This is an age-old idea, RISC compilers were supposed to do this too, the mythic...

MindSpunk · 2025-05-07T00:37:12 1746578232

It's not so much about having a "sufficiently smart compiler" in the case of GPUs doing compiler assisted scheduling. It's about not having to implement that logic in hardware at all. The more smarts they push into the core hardware, the more silicon each core needs, the less cores you can fit, and more power you spend on figuring out what to run rather than crunching numbers.

Doing the work in the compiler may produce less optimal scheduling than what is theoretically possible, but with the number of "cores" in a GPU you would spend a lot of power doing it in hardware for each one.

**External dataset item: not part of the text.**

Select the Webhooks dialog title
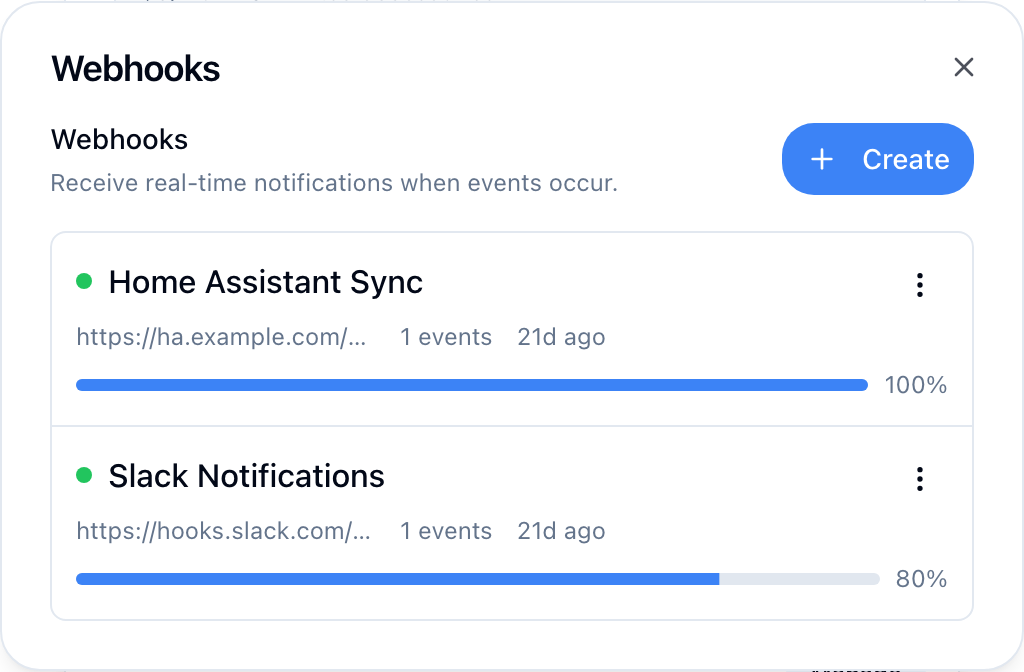The height and width of the screenshot is (672, 1024). tap(135, 68)
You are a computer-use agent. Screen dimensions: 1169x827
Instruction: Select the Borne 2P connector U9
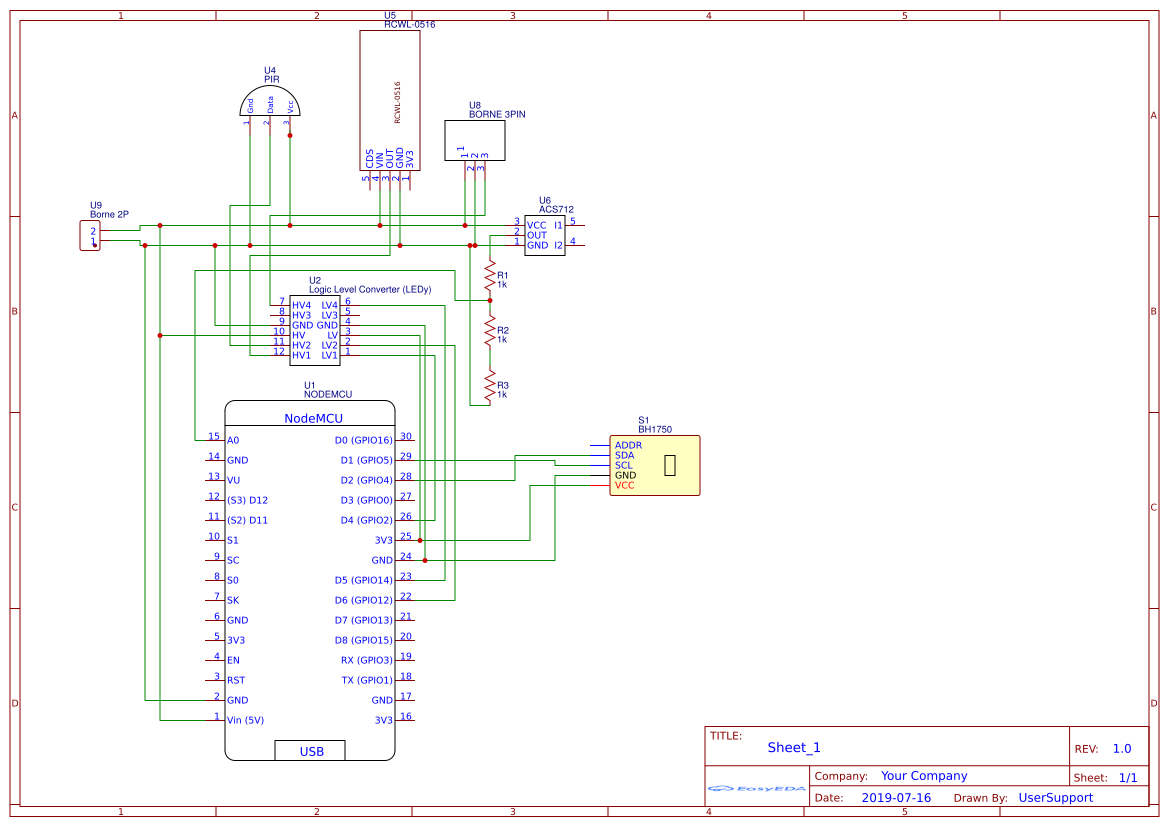[89, 233]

nabla9 · 2025-05-07T14:12:32 1746627152

RISC woks well with compilers (ARM, RISC-V), they don't require mythical compilers, just standard good ones.

You are probably thinking VLIW like Intels Itanium, and Transmeta. Those architectures required really smart compiler for scheduling and it was a bust.

Nvidia GPU's need smart compiler and it works because the task is limited to optimizing numerical pipelines that are 99% matrix multiplication, dot products. The data movement is more predicable. Compilers know how the data will be used and know how to schedule.

peterfirefly · 2025-05-09T22:45:45 1746830745

MIPS used to not have interlocked pipeline stages. It was the compiler's job to work around that. MIPS -- and many other RISCs -- had a branch delay slot. It was the compiler's job to try to do something useful with that. RISCs stayed in-order for a long time -- it was the compiler's job to try do schedule the instructions in a way that compensated as well as possible for that.

GPUs rely on fairly smart compilers -- but they also hide latency (memory access) by switching hw threads (a bit like barrel processors of yore).